Large UK Biobank analysis links multiple liver health measures to risk of several neurodegenerative diseases, with strong associations for vascular and all-cause dementias but only modest, limited associations (3 factors) for Parkinson's disease.

The study supplies population-level evidence that liver dysfunction modestly correlates with PD risk and highlights liver-related biomarkers that merit mechanistic and translational follow-up, but it is observational and does not provide causal pathways or immediate therapeutic targets for…

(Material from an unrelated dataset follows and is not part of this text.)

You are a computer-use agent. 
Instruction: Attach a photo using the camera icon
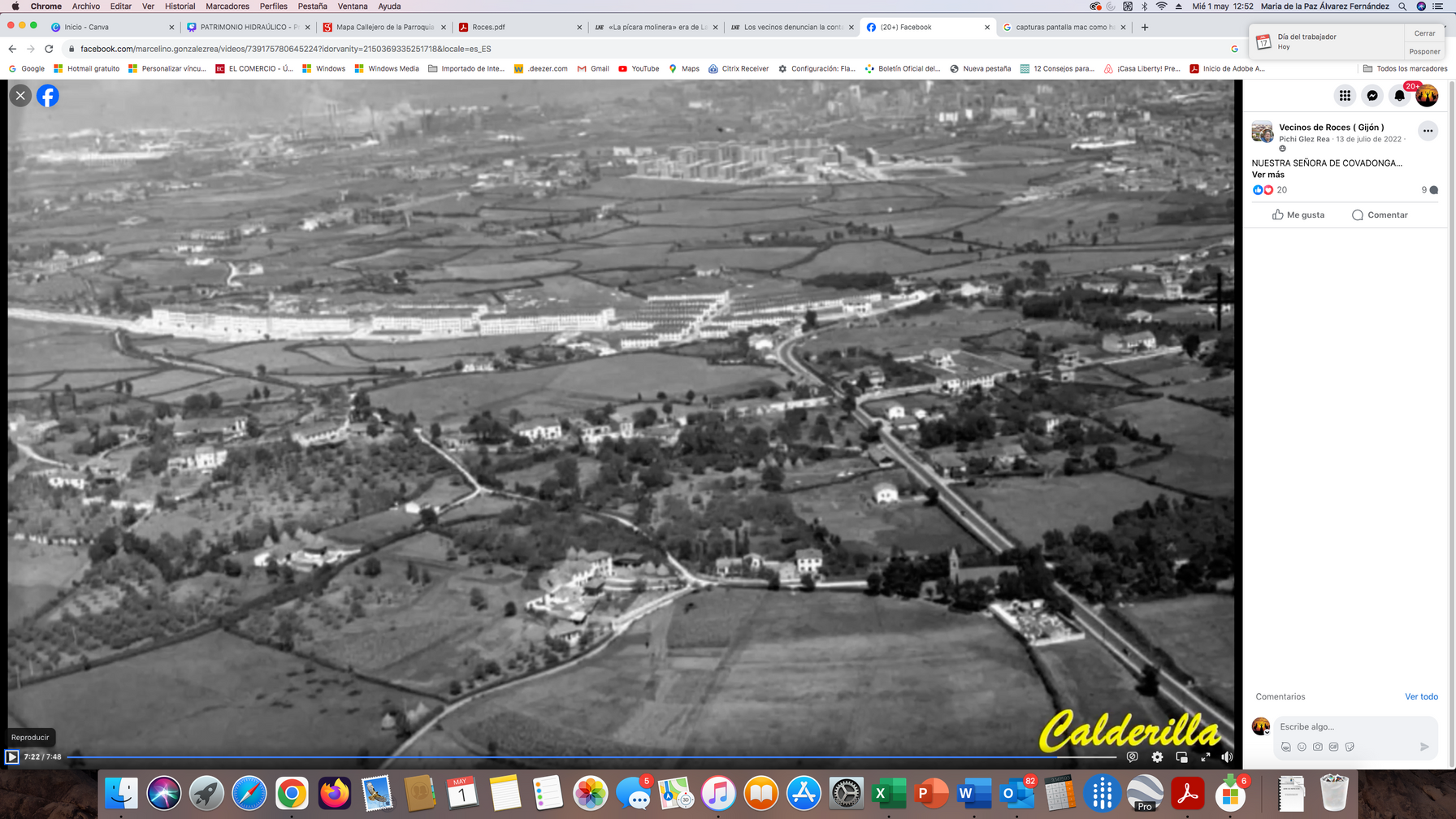click(x=1318, y=747)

OBJECTIVE: Neurodegenerative diseases (NDDs) are incurable disorders with diverse etiologies; emerging evidence links liver health to NDDs' risk, yet no clinical systematic investigation exists. METHODS: We examined liver health (assessed via 6 blood biochemistry, 21 hepatokines, 2 imaging markers, 8 liver diseases) and its link to NDDs. The NDDs encompassed Alzheimer's disease (AD), frontotemporal dementia (FTD), unspecified dementia, vascular dementia (VaD), all-cause dementia (ACD), Parkinson's disease (PD), multiple system atrophy (MSA), progressive supranuclear palsy (PSP), all-cause parkinsonism, dystonia (DYT), and motor neuron disease (MND). Cox regression analysis was employed across four models, and distinct discriminative models were further constructed for each NDDs. RESULTS: Analysis of 502,163 participants in the UK Biobank revealed disease-specific associations between the liver health and NDDs. The highest number of significant liver-related factors, across at least three analysis models, was observed for VaD with 13 factors, followed by ACD with 10 factors, unspecified dementia with 9 factors, and AD with 7 factors. For non-dementia related NDDs, fewer associations were detected: 3 factors for PD, 3 for all-cause parkinsonism, 2 for DYT, and single factors for MSA, PSP, and MND. Ten significant-liver-factor-based models (beyond FTD) demonstrated a strong discriminative ability for NDDs incidence, especially dementia-related outcomes. The 5-year and 10-year AUC values were as follows: 0.781/0.834 for AD; 0.907/0.888 for VaD; 0.799/0.857 for unspecified dementia; 0.808/0.834 for ACD. CONCLUSION: These findings firmly establish liver health as a potential target for the evaluation of NDDs' risk and our results suggest that interventions designed to safeguard liver might represent a preventive strategy against neurodegeneration.